### Request
Reproduce the lines that begin at the line containing "1142x727 pixels." and stop after the line containing "Action: pyautogui.click(x=193, y=258)", replacing "pencil icon" with "edit icon" and changing nothing else. Omit the pictures from your answer.

### Provided data
## START

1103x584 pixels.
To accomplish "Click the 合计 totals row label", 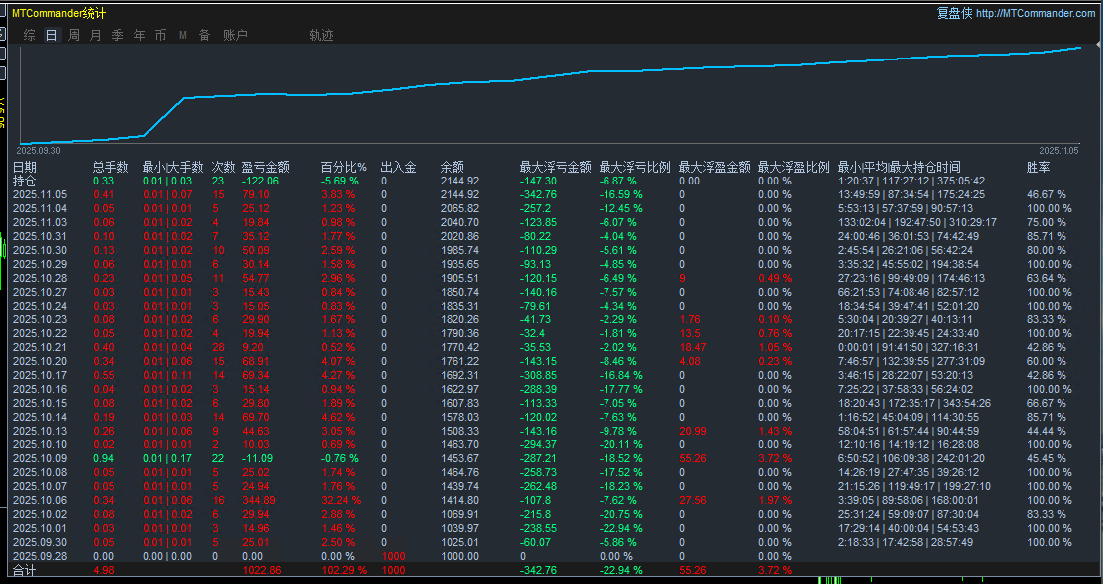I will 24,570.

## END
## START

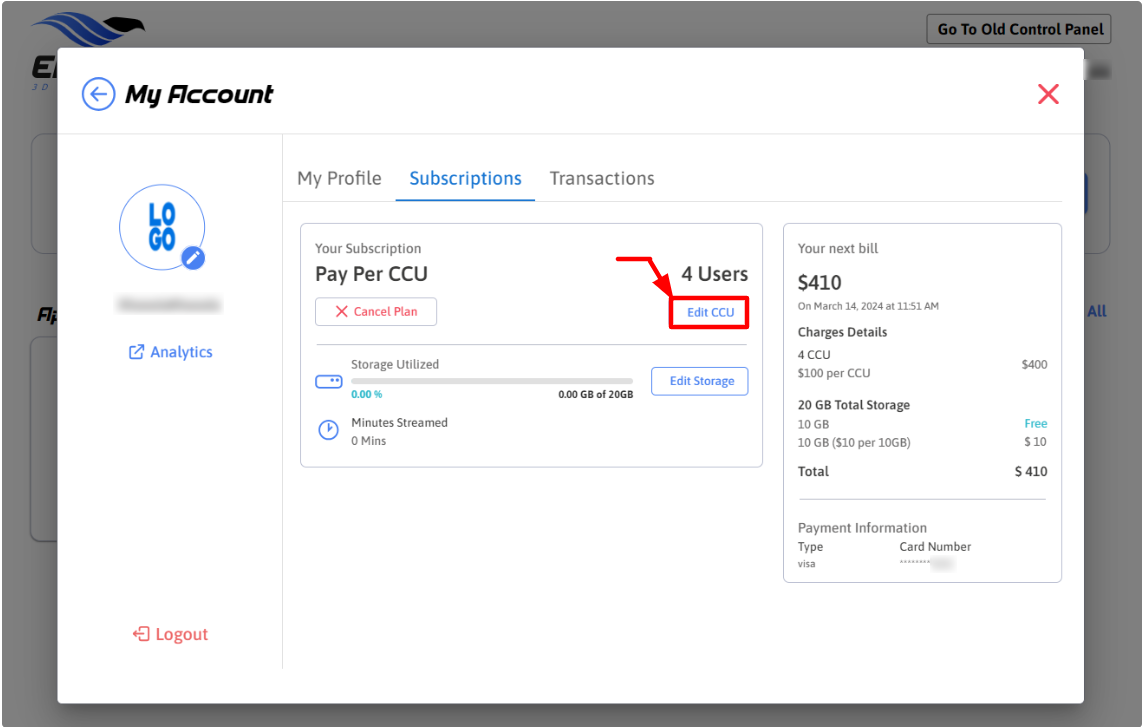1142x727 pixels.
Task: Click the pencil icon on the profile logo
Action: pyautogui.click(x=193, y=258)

## END

### Response to the exercise
1142x727 pixels.
Task: Click the edit icon on the profile logo
Action: pyautogui.click(x=193, y=258)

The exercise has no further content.